# Producing CNTK and Tensorflow models for image classification

In this notebook, we illustrate how one can produce residual networks (ResNets) to classify aerial images based on land use type (developed, forested, cultivated, etc.). We include an example on training a ResNet from scratch with Microsoft Cognitive Toolkit (CNTK) as well as an example of retraining the logits layer of an ImageNet-pretrained ResNet in Tensorflow (TF).

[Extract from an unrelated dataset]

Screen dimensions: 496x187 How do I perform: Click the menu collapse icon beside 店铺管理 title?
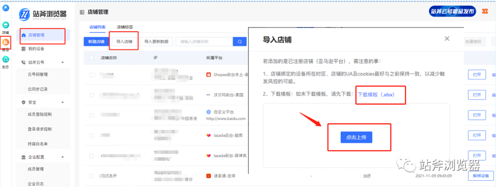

Training an image classification DNN from scratch requires more time than retraining an existing model, but may be advisable when the image features relevant for detection are unlikely to have been learned by available pretrained models. We were motivated to explore both approaches (i) because it was unclear whether a model pretrained on ImageNet would be appropriate for aerial imagery classification and (ii) producing trained models in two different deep learning frameworks (CNTK and TF) allows us to demonstrate how both frameworks can be deployed on Spark in a subsequent notebook.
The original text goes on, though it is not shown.